■ Task input

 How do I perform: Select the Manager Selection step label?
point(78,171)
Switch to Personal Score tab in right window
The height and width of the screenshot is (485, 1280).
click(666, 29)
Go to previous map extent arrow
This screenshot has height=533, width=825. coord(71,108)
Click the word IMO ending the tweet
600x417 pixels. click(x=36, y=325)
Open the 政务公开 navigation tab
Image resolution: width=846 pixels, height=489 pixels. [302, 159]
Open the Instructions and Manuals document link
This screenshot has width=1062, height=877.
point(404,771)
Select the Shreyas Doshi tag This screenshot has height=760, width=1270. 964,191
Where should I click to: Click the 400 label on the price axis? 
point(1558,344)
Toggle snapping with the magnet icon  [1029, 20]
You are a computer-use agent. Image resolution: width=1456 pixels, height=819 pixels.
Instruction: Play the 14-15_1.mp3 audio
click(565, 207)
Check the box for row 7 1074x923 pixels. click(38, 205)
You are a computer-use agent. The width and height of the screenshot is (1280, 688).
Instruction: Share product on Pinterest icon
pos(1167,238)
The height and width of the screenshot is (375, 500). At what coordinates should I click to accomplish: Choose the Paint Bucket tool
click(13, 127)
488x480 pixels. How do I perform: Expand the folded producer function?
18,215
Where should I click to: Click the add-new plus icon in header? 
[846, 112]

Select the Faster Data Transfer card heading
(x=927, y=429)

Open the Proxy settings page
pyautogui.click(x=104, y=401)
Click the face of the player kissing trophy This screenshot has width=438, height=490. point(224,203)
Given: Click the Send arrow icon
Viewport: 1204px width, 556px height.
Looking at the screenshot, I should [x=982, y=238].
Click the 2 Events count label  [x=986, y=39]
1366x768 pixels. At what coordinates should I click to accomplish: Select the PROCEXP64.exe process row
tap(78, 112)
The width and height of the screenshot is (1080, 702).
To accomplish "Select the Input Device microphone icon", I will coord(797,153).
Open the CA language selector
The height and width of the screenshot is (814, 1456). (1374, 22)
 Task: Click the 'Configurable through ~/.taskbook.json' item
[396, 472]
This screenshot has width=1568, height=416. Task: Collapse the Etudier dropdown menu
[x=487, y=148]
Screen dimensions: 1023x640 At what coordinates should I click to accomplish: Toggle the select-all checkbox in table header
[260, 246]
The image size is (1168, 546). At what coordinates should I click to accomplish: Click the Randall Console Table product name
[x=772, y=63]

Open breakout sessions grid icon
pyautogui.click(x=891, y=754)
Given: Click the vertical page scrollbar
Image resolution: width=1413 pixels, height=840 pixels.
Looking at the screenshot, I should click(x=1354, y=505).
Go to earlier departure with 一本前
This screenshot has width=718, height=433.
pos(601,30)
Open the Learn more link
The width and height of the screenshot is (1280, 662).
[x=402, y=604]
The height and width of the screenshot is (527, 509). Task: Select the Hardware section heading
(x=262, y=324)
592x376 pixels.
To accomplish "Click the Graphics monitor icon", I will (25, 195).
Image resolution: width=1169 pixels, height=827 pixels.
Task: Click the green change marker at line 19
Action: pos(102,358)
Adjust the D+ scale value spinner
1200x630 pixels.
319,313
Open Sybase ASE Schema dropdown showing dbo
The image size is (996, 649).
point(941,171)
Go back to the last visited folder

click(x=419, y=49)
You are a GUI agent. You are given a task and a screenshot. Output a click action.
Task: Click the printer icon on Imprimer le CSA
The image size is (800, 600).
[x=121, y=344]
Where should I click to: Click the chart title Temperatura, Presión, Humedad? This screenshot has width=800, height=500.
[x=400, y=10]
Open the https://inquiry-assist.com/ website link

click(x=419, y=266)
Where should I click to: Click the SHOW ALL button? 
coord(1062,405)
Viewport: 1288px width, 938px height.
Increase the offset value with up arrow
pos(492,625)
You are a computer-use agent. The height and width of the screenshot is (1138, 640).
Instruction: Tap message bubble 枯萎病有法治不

■ Exercise directions
All of the entries need to be given again, word for word.

■ Task solution
 How do I perform: Select the Manager Selection step label?
point(78,171)
Switch to Personal Score tab in right window
The height and width of the screenshot is (485, 1280).
click(666, 29)
Go to previous map extent arrow
This screenshot has height=533, width=825. coord(71,108)
Click the word IMO ending the tweet
600x417 pixels. click(x=36, y=325)
Open the 政务公开 navigation tab
Image resolution: width=846 pixels, height=489 pixels. [302, 159]
Open the Instructions and Manuals document link
This screenshot has width=1062, height=877.
point(404,771)
Select the Shreyas Doshi tag This screenshot has height=760, width=1270. 964,191
Where should I click to: Click the 400 label on the price axis? 
point(1558,344)
Toggle snapping with the magnet icon  [1029, 20]
You are a computer-use agent. Image resolution: width=1456 pixels, height=819 pixels.
Instruction: Play the 14-15_1.mp3 audio
click(565, 207)
Check the box for row 7 1074x923 pixels. click(38, 205)
You are a computer-use agent. The width and height of the screenshot is (1280, 688).
Instruction: Share product on Pinterest icon
pos(1167,238)
The height and width of the screenshot is (375, 500). At what coordinates should I click to accomplish: Choose the Paint Bucket tool
click(13, 127)
488x480 pixels. How do I perform: Expand the folded producer function?
18,215
Where should I click to: Click the add-new plus icon in header? 
[846, 112]

Select the Faster Data Transfer card heading
(x=927, y=429)

Open the Proxy settings page
pyautogui.click(x=104, y=401)
Click the face of the player kissing trophy This screenshot has width=438, height=490. point(224,203)
Given: Click the Send arrow icon
Viewport: 1204px width, 556px height.
Looking at the screenshot, I should [x=982, y=238].
Click the 2 Events count label  [x=986, y=39]
1366x768 pixels. At what coordinates should I click to accomplish: Select the PROCEXP64.exe process row
tap(78, 112)
The width and height of the screenshot is (1080, 702).
To accomplish "Select the Input Device microphone icon", I will coord(797,153).
Open the CA language selector
The height and width of the screenshot is (814, 1456). (1374, 22)
 Task: Click the 'Configurable through ~/.taskbook.json' item
[396, 472]
This screenshot has width=1568, height=416. Task: Collapse the Etudier dropdown menu
[x=487, y=148]
Screen dimensions: 1023x640 At what coordinates should I click to accomplish: Toggle the select-all checkbox in table header
[260, 246]
The image size is (1168, 546). At what coordinates should I click to accomplish: Click the Randall Console Table product name
[x=772, y=63]

Open breakout sessions grid icon
pyautogui.click(x=891, y=754)
Given: Click the vertical page scrollbar
Image resolution: width=1413 pixels, height=840 pixels.
Looking at the screenshot, I should click(x=1354, y=505).
Go to earlier departure with 一本前
This screenshot has width=718, height=433.
pos(601,30)
Open the Learn more link
The width and height of the screenshot is (1280, 662).
[x=402, y=604]
The height and width of the screenshot is (527, 509). Task: Select the Hardware section heading
(x=262, y=324)
592x376 pixels.
To accomplish "Click the Graphics monitor icon", I will (25, 195).
Image resolution: width=1169 pixels, height=827 pixels.
Task: Click the green change marker at line 19
Action: pos(102,358)
Adjust the D+ scale value spinner
1200x630 pixels.
319,313
Open Sybase ASE Schema dropdown showing dbo
The image size is (996, 649).
point(941,171)
Go back to the last visited folder

click(x=419, y=49)
You are a GUI agent. You are given a task and a screenshot. Output a click action.
Task: Click the printer icon on Imprimer le CSA
The image size is (800, 600).
[x=121, y=344]
Where should I click to: Click the chart title Temperatura, Presión, Humedad? This screenshot has width=800, height=500.
[x=400, y=10]
Open the https://inquiry-assist.com/ website link

click(x=419, y=266)
Where should I click to: Click the SHOW ALL button? 
coord(1062,405)
Viewport: 1288px width, 938px height.
Increase the offset value with up arrow
pos(492,625)
You are a computer-use agent. The height and width of the screenshot is (1138, 640).
Instruction: Tap message bubble 枯萎病有法治不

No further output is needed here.